Ten out of one women is a Russian Nesting Doll
[points at crying baby]
I used to be just like you, and no, it doesn’t get better.
When we go back to in-person office meetings, I’m going to start out by soundlessly moving my lips until people yell at me, just for continuity.
the whole internet loves Stanley Cups, the viral cup that you can drink from! *5 seconds later* we regret to inform you the cup is poison
[showing off my distressed jeans]
jeans: AHHHHHHHHHHH
I always carry a pocket knife, because I never know when I’ll need to slice open a pocket.
Genie: There are just three rules
– no wishing for more wishes
– no falling in love
– no bringing someone back to lifeMe: I wish toe jam tasted like strawberry jam.
Genie: There are four rules…
Avril Lavigne: He was a boy. She was a girl. Can I make it any more obvious?
Me: Yes you could. That is incredibly vague.
Top Tip: Don’t name your kids after places, objects or things you see on the internet
Me: Sorry son, it seemed like a good idea at the time
I’m like a cartoon character, not because I’m cute or funny, but because I wear the same clothes every day.
13yo finally got a ps5, so I only expect to see him at mealtimes or holidays until his 14th birthday
gonna open a bar called “well, actually” and any time someone utters that phrase they have to buy everyone in the place a round of well shots
We need a Disney princess who’s a greedy profiteer so we can cheer for the poison apple.

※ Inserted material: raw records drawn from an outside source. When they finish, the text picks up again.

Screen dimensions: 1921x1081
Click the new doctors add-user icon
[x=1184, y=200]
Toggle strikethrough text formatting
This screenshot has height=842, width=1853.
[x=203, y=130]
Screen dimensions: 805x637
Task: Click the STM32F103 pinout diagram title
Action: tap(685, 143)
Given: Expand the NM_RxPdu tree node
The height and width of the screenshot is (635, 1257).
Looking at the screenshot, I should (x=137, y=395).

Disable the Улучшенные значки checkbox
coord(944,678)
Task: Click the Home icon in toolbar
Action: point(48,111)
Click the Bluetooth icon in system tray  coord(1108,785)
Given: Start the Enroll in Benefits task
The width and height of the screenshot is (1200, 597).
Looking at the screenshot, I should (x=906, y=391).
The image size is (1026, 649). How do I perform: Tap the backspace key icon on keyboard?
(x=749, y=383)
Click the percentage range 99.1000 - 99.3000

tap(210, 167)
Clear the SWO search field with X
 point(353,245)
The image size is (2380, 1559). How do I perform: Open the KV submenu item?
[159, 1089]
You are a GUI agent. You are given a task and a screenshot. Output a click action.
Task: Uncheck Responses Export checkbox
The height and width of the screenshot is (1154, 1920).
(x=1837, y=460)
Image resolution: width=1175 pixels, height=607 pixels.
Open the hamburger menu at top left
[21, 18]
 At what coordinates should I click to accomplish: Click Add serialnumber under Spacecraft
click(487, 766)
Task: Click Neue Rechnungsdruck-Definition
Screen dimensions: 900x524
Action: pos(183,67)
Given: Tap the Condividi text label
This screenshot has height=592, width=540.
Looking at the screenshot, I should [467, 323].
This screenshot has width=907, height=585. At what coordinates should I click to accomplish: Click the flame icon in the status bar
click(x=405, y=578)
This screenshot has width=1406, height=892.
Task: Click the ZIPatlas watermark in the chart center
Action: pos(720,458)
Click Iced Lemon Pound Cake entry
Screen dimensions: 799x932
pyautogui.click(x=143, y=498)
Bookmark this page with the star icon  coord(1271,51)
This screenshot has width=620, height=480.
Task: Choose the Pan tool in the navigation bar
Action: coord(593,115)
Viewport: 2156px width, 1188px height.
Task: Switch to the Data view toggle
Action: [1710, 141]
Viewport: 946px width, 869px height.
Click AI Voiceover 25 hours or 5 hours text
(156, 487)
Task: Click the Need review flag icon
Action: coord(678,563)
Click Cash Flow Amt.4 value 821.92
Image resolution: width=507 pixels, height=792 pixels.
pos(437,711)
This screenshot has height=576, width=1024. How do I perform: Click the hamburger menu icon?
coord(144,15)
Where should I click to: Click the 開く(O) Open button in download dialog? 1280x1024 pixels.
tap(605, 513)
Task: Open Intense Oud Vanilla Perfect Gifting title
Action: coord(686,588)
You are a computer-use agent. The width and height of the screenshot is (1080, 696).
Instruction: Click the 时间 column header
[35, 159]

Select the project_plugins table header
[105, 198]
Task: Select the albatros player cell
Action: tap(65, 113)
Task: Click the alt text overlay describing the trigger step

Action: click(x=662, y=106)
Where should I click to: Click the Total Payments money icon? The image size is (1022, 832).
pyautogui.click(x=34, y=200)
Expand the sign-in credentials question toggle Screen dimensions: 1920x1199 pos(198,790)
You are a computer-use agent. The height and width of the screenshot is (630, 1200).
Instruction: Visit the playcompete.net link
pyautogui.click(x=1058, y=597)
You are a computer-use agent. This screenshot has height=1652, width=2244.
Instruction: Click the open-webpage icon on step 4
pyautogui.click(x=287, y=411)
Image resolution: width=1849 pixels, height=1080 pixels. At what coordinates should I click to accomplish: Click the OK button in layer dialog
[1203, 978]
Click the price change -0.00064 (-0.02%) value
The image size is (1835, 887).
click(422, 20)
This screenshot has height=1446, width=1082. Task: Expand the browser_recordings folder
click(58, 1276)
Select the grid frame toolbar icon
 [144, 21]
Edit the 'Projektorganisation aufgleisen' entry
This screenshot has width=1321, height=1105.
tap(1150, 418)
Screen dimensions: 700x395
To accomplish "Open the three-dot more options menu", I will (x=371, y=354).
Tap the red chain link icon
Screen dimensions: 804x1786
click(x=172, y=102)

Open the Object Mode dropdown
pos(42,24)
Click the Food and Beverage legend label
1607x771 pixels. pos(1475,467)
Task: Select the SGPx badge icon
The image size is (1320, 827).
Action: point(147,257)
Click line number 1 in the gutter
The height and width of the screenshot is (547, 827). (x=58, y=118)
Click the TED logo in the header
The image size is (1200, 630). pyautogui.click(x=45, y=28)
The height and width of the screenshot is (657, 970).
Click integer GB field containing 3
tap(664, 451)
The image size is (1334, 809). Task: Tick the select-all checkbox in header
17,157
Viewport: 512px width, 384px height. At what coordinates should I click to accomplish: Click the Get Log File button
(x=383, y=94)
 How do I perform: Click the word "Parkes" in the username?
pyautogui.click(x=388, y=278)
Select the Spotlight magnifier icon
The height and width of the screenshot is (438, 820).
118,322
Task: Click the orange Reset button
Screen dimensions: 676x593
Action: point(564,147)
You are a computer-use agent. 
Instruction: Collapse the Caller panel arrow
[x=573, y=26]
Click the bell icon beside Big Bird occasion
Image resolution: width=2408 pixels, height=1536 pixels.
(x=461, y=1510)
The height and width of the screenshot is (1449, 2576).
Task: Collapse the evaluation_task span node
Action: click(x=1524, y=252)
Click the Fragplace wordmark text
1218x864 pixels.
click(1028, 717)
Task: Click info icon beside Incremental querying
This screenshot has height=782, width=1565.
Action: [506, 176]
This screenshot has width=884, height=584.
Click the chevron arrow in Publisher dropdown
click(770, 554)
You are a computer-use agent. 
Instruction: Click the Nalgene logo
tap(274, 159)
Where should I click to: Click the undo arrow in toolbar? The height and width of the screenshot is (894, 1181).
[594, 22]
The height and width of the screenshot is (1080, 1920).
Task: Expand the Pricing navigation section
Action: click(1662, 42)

I don’t know you well so I’m sorry I called you a dink and not the more formal dinkus.
I am not emotionally unavailable I’m trying to get my new scissors out of the package.
Wife to our oldest daughter: “Go brush your teeth with your sister.”
Me to our oldest daughter: “Sweetie, don’t listen to your mother. Use a toothbrush.”
I tried to help my third grader with some practice IQ test questions, and either he’s a genius or I’m a potato.
Pretty sure HR is going to be paying me a visit, thanks to the CW that emailed to thank me for “all the services I provided them”.
The first rule of Fight Club is to have a sibling.
*goes into cardiac arrest to avoid small talk with the EMTs*
Stopped by a roadside farm where I saw a sign that said “DUCK, EGGS”.
I was contemplating the position of the comma when it hit me.